Provided by Chef floWer
Categories Chicken Breast
Time 2h30m
Yield 6 serving(s)
Number Of Ingredients 10
Steps:
- Peel and finely grate potatoes, place them in a bowl and sprinkle 1/8 teaspoon salt, set aside.
- In a separate large bowl, place ground/minced chicken or beef, onion, parsley, egg, cinnamon, mint, salt and black pepper.
- Potatoes have excess liquids and with this recipe you need to remove all the excess liquids. In a large strainer, kneed all liquids out of the grated potatoes with only leaving the potatoes flesh.
- Then add the potato with the rest of the ingredients and mix them together. If the mixture is a little sticky you may need to add more potatoes.

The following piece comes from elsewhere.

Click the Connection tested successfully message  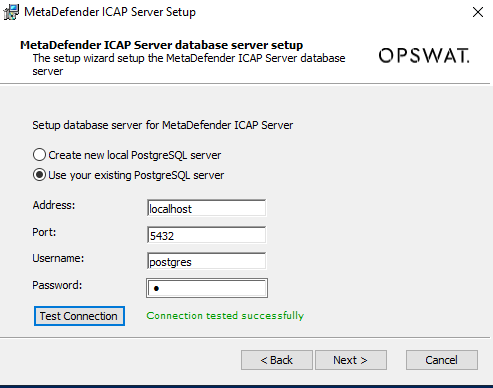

- With your hand mould the kofte into a small long patty about 5cm x 2cm (2 inch x 1/2 inch) then place them on a tray, repeat this until all the mixture is finish. When placing the kofte's on a tray do not allow them to touch each other as they may stick together.
- Heat oil in a frying pan or deep fryer add kofte one by one in the pan without touching each other. Flip them over once they are brown and then let the other side brown. Remove onto serving platter, then repeat this step until all kofte's are finished, then serve.
- Could be served as finger food, entree or a main dish with Turkish Cacik (yoghurt sauce) and garden salad.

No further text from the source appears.